**What is asked:** Copy the entries starting with the line with "Click the Save Criteria button" and going on through the line with "[x=34, y=150]", substituting "News" for "Web results" and changing nothing else.

BEGIN Records for processing

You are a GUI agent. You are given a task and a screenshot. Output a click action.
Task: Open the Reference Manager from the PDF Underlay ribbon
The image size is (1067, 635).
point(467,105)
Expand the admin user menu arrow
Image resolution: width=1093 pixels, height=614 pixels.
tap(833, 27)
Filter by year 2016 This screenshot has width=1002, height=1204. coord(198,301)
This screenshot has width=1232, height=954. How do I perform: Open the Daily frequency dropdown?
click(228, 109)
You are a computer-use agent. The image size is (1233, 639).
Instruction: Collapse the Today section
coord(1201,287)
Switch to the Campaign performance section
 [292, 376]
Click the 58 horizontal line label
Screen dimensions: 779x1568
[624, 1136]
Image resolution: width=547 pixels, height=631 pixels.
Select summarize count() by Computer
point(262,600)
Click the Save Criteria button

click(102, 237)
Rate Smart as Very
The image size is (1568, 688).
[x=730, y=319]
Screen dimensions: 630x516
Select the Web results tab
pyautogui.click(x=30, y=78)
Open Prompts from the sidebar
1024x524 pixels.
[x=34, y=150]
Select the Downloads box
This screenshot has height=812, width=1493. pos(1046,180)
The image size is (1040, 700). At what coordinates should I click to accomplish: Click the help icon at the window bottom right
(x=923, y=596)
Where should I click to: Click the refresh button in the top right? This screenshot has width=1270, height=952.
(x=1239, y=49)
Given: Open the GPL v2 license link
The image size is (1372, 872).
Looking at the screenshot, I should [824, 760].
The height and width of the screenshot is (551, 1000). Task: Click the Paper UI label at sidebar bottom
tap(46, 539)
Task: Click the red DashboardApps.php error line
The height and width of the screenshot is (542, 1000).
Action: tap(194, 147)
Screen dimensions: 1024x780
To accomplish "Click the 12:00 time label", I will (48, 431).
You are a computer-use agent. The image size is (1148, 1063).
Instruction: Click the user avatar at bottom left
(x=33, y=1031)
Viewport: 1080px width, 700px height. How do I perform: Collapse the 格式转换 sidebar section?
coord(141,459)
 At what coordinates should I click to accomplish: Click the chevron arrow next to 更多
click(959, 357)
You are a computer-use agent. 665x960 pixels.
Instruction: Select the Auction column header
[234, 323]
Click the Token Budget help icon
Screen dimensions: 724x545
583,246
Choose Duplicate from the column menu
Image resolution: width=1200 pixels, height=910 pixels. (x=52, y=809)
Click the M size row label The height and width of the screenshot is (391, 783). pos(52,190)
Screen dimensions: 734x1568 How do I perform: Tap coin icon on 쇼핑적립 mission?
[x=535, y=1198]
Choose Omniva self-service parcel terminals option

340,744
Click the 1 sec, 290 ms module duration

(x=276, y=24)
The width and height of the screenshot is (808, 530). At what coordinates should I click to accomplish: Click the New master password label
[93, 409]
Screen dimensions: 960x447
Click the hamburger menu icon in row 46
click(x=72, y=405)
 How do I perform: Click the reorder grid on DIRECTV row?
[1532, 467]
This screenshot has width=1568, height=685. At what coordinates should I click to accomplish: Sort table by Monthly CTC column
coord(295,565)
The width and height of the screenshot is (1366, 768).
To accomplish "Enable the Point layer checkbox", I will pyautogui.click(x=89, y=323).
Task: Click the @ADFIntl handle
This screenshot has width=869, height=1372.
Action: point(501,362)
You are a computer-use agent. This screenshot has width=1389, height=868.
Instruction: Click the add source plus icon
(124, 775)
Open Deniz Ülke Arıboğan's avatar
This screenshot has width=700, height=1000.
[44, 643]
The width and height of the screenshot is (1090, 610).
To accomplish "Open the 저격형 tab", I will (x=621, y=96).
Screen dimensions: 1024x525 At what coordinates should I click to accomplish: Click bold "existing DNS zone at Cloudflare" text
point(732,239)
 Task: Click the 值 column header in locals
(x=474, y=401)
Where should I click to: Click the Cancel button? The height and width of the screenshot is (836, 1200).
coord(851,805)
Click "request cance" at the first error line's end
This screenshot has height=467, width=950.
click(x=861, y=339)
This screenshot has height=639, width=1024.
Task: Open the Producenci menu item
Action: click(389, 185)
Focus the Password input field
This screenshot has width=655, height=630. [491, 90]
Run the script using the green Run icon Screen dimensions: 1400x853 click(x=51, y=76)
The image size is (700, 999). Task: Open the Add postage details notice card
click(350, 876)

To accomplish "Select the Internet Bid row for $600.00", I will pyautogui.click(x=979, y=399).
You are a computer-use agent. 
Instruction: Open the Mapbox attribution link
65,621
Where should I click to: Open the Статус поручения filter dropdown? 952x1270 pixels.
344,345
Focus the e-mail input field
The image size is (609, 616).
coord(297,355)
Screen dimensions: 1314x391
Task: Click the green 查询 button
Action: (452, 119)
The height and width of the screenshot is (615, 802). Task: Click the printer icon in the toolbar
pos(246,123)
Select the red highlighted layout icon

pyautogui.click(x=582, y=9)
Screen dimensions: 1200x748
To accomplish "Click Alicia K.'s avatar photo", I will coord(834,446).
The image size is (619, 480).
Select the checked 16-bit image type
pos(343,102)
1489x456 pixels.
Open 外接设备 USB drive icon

END Records for processing

**Output of the exercise:**
Click the Save Criteria button

click(102, 237)
Rate Smart as Very
The image size is (1568, 688).
[x=730, y=319]
Screen dimensions: 630x516
Select the News tab
pyautogui.click(x=30, y=78)
Open Prompts from the sidebar
1024x524 pixels.
[x=34, y=150]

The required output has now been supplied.